DEMAK, Lingkarjateng.id – Proyek nasional normalisasi Sungai Wulan sepanjang 30 kilometer (km) yang membentang di wilayah Demak-Kudus-Jepara ditarget selesai pada Agustus Tahun 2026. Saat ini, progres pengerjaan normalisasi sungai tersebut telah mencapai 40 persen.
“Pekerjaan normalisasi Sungai Wulan yang dilaksanakan oleh Kementerian PU melalui BBWS Pemali Juana, saat ini progresnya sudah 40 persen. Semoga nanti di Bulan Agustus 2026 pekerjaan itu bisa selesai,” ujar Kabid Tata Ruang dan Pertanahan, Dinputaru Demak, Naning Prih Hatiningrum, Senin, 22 September 2025.
Pengerjaan normalisasi Sungai Wulan sepanjang 30 km itu dianggarkan Rp1,2 triliun dan dibagi menjadi tiga paket.
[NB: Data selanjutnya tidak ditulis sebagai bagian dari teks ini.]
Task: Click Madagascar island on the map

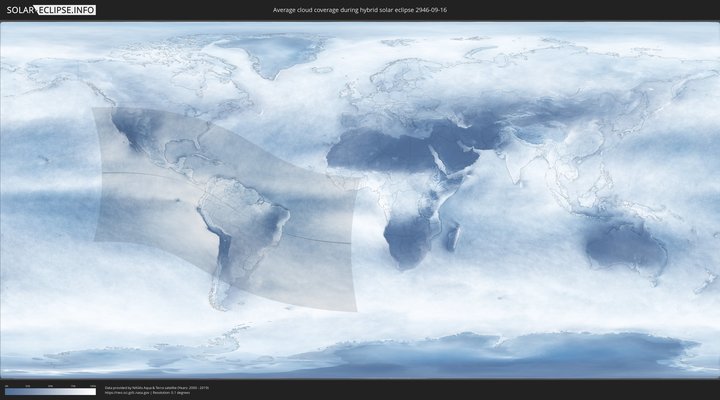Action: tap(453, 236)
Pengerjaan ini telah dimulai di wilayah Karanganyar sampai ke muara.
Naning mengatakan proyek normalisasi Sungai Wulan dikerjakan oleh tiga vendor yakni PT HK-KSO, PT ADI KARYA-KSO dan PT BRANTAS-KSO.
Proyek tersebut tidak hanya memperdalam dasar sungai, tapi juga melebarkan alur sungai untuk mengembalikan kapasitas tampungan airnya.
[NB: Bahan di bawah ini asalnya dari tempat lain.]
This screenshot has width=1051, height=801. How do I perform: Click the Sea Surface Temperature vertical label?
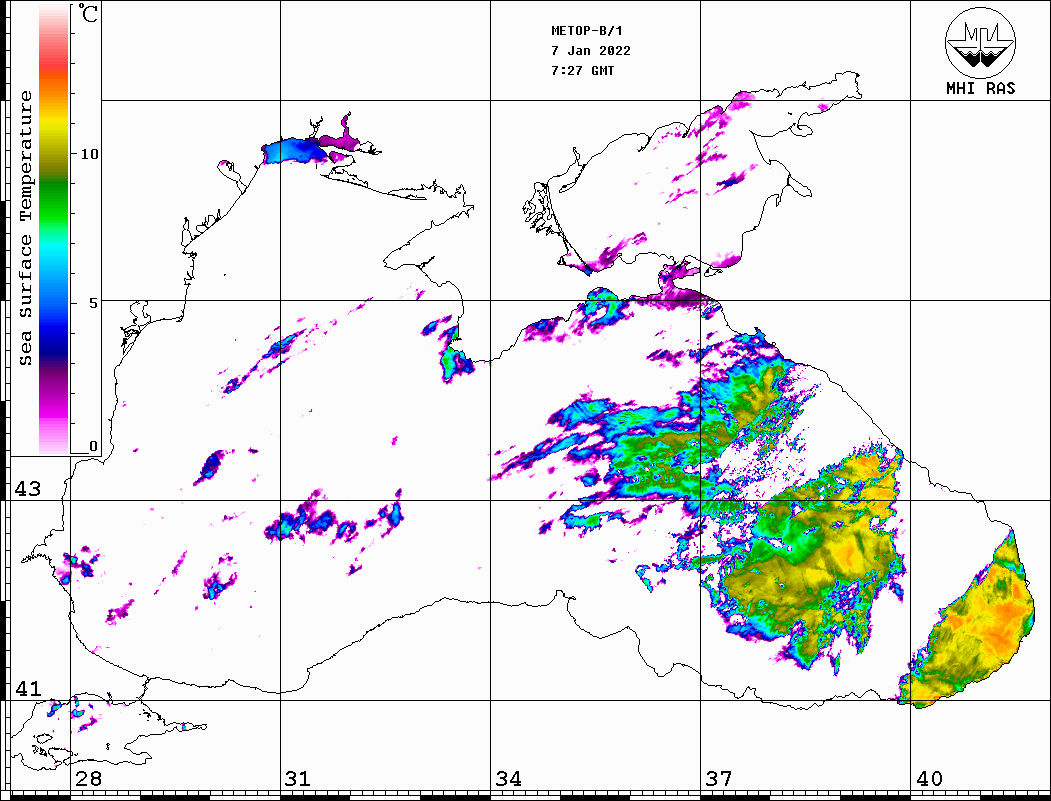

“Normalisasi Sungai Wulan sendiri sepanjang 30 km, dengan perkiraan nantinya sebanyak 15 juta kubik disposalnya,” katanya.
Mengingat sebelumnya terjadi insiden kecelakaan lalu lintas yang disebabkan oleh jalan licin akibat residu tanah yang tercecer di jalan raya atau tepatnya di Jalan Raya Demak-Mijen, mobilisasi operasional kendaraan pengangkut disposal sempat dihentikan beberapa hari untuk difokuskan pembersihan.
“Namun demikian, aktivitas pengerjaan normalisasi sungai tetap berjalan seperti biasa,” ujarnya.
Naning berharap, dengan adanya insiden tersebut, pihak terkait dalam hal ini pengelola proyek dapat melakukan evaluasi agar tidak terjadi kejadian serupa.
“Dengan adanya kejadian itu, bisa dilakukan evaluasi agar kejadian serupa tidak terjadi kembali. Dan kegiatan normalisasi Sungai Wilan berjalan lancar dan selesai sesuai yang ditargetkan,” harapnya.